Catholic New World: Newspaper for the Archdiocese of Chicago

McCormack pleads guilty;
sentenced to 5 years in prison

By Michelle Martin
Assistant editor

Father Daniel McCormack pleaded guilty July 2 to five counts of aggravated criminal sexual abuse stemming from charges that he molested five boys between the ages of 8 and 12 at St. Agatha Parish and at Our Lady of the Westside School between 2001 and 2005. He was immediately sentenced to five years in prison.

The Archdiocese of Chicago announced in a statement that it will now institute proceedings under church law to “seek Father McCormack’s separation from the ordained priesthood.”

McCormack was removed from active ministry in January 2006 when he arrested on charges of molesting two boys; subsequent charges were added as more victims came forward.

Commenting on the July 2 court proceeding Cardinal George said, “The sexual abuse of children is a sin and a crime. When the abuser is a priest, the whole church is affected. Such misconduct by a priest or anyone else associated with the archdiocese cannot be tolerated.”

McCormack’s arrest rocked the archdiocese, as it came out that the priest, then pastor at St.
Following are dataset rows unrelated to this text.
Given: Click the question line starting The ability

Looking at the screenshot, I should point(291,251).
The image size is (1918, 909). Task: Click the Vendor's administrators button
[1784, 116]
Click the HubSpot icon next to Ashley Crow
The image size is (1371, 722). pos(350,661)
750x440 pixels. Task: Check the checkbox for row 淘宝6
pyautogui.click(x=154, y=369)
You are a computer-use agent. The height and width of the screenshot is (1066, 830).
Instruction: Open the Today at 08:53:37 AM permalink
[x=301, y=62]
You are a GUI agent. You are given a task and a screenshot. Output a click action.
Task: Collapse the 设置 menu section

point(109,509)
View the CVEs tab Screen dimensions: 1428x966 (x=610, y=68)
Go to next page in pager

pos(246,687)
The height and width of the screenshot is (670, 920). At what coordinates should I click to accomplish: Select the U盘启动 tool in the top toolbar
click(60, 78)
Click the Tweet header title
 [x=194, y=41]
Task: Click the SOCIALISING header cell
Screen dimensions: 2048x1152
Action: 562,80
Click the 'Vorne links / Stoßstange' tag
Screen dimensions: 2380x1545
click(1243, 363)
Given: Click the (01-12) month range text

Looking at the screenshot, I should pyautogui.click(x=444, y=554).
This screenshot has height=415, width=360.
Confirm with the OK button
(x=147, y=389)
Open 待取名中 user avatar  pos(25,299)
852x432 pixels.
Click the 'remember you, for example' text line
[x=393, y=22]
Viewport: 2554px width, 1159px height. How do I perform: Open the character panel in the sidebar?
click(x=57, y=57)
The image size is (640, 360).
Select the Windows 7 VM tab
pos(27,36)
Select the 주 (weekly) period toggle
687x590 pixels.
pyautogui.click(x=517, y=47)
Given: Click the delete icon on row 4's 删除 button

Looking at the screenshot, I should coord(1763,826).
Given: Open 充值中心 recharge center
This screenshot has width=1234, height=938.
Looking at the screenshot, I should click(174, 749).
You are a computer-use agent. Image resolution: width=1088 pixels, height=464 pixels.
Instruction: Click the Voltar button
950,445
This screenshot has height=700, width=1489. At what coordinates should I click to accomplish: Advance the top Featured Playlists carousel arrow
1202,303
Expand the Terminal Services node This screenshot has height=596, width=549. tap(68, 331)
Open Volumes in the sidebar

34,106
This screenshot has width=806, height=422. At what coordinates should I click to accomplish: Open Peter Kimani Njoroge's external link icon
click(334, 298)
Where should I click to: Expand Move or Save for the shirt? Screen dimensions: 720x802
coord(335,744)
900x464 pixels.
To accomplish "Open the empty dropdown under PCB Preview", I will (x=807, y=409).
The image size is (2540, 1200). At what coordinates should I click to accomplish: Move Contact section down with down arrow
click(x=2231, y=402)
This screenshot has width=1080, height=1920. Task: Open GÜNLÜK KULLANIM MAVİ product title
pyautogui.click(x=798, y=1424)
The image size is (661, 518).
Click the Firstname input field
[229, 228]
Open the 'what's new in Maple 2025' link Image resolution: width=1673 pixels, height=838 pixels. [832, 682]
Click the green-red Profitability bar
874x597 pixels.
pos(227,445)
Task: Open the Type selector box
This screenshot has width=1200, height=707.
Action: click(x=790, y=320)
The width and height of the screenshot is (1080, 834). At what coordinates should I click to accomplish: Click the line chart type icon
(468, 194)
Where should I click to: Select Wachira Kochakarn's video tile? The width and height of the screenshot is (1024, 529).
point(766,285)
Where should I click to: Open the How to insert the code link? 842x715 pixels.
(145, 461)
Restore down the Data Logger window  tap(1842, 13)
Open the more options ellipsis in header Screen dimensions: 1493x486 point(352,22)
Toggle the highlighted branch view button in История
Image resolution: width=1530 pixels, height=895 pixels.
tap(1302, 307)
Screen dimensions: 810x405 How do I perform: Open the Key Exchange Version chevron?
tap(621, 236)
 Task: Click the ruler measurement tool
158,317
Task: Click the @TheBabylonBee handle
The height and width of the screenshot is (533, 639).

Agatha, had been arrested and questioned in late August 2005 about allegations made by the family of one boy stemming from incidents three years earlier. Police released him because of a lack of evidence.

He was allowed to remain at St. Agatha, although another priest moved in to the rectory and was asked to monitor him. However, the second priest—who had a full-time job teaching at a high school—was never told why he was supposed to monitor McCormack. Mc- Cormack also was instructed to avoid contact with children, but he continued to be active at Our Lady of the Westside School.

At the time, Cardinal George said that Mc- Cormack was not removed from ministry immediately because no one ever came to the archdiocese to make an allegation— the starting point for all the archdiocese’s procedures. While the cardinal and other leaders learned of the August arrest several days after the fact, civil authorities did not share the identity of the victim with them.

He was arrested in January 2006 after the school’s principal reported allegations from another boy, and he was charged in both cases.

The case led the archdiocese to commission an audit of the handling of this case and of its monitoring procedures for priests who have had credible allegations of sexual abuse lodged against them. The audit of McCormack’s case showed many inconsistencies in the way policies for the protection of children were applied.

The archdiocese has made changes to policies and procedures, including putting Chancellor Jimmy Lago in charge of all efforts to safeguard children.

“In the months since we learned of this case, we have evaluated our processes and undertaken new initiatives to safeguard children,” Lago said. “Sexual abuse exists throughout our society and we know that. When it involves a betrayal of religious trust however, it is especially horrific. Because we are a church, we understand we have a particular call to promote a safe environment for children.”